First published on MSDN on Sep, 12 2006
Here’s a recent question on the newsgroups that has come up several times in the past. It seems that the larger you make a page in Visio, the less you can zoom in to see the details. This is true. There is a maximum zoom limit in Visio, and this maximum depends on the size of your page.
The limitation on zoom is tied to the way Visio uses Windows’ GDI display component to render pages. A Visio page is one big surface that is clipped to fit in the drawing window. This allows capabilities such as smooth panning / scrolling and rapid zoom changes because the rendered image does not need to be constantly reconstructed. In Windows 9x systems this display surface was limited to a maximum size of 32767 x 32767 pixels - basically a 16-bit system limitation.

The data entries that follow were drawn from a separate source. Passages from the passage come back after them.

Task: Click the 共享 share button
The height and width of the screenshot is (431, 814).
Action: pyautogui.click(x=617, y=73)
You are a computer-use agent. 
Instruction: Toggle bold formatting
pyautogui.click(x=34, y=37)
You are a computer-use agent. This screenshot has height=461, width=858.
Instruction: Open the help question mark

To calculate the maximum zoom level, Visio uses this basic formula:
Max Zoom = (32767 / (Page size in inches * Screen pixels per inch)) * 100%
Take an example drawing with the largest page dimension equal to 34 inches and a standard monitor pixel density of 96 DPI. This formula evaluates to 1004%. If the page size increases, the maximum zoom decreases proportionally.
More recent versions of Windows support larger ranges in GDI. Starting with the latest service pack of Visio 2003, we have updated our zoom logic to take advantage of this headroom. At a minimum, you can zoom into your drawing at 1000% regardless of page size. The formula above is still used to determine the maximum zoom. Thus the zoom limit is the larger of the formula result or 1000%.
Hopefully this addresses most of the situations where zooming was restricted with large pages.